Request: Arrange the entries from the first line through the line containing "Image resolution: width=1280", both included, as a Markdown table with the columns Number and Line. Number each line in order, skip blank lines, and include nothing beyond that range.
*** Task input
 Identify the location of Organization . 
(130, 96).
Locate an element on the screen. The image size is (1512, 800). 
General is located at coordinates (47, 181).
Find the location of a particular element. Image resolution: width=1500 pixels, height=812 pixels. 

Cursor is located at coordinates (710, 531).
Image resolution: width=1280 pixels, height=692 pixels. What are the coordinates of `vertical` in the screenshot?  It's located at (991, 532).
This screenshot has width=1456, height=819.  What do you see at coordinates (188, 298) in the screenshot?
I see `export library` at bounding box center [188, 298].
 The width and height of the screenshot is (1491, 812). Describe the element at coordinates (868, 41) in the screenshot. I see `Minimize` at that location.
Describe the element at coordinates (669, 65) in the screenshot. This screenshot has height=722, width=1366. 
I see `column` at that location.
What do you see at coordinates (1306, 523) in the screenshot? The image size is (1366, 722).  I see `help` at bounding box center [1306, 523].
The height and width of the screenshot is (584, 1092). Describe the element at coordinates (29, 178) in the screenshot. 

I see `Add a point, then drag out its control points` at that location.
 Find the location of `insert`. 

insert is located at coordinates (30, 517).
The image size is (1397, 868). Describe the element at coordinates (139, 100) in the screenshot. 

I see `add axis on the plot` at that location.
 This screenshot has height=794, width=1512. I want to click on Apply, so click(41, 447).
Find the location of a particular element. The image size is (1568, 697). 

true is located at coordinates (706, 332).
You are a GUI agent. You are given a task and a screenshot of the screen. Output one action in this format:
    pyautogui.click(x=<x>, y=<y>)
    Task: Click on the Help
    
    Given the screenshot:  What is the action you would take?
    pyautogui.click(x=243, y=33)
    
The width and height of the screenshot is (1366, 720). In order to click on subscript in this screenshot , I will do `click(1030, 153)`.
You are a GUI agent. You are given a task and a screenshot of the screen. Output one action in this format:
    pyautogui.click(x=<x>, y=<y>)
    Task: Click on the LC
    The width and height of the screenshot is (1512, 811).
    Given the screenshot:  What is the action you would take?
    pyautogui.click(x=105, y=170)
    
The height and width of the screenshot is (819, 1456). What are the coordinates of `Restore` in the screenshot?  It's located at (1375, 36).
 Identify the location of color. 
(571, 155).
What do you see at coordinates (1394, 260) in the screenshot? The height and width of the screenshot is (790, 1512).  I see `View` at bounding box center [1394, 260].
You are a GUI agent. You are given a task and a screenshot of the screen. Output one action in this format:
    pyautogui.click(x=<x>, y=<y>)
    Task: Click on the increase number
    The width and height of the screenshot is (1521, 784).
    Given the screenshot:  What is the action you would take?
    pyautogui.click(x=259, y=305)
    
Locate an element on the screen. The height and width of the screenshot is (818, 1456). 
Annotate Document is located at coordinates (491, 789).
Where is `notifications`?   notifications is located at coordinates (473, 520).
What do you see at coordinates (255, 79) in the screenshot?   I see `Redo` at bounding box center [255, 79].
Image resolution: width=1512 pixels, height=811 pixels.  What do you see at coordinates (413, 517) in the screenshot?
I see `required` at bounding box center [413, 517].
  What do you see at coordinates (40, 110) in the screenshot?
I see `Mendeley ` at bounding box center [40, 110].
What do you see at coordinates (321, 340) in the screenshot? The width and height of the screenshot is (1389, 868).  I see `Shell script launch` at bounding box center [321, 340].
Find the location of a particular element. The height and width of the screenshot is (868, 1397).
******
Exercise answer:
| Number | Line |
|---|---|
| 1 |  Identify the location of Organization .  |
| 2 | (130, 96). |
| 3 | Locate an element on the screen. The image size is (1512, 800).  |
| 4 | General is located at coordinates (47, 181). |
| 5 | Find the location of a particular element. Image resolution: width=1500 pixels, height=812 pixels.  |
| 6 | Cursor is located at coordinates (710, 531). |
| 7 | Image resolution: width=1280 pixels, height=692 pixels. What are the coordinates of `vertical` in the screenshot?  It's located at (991, 532). |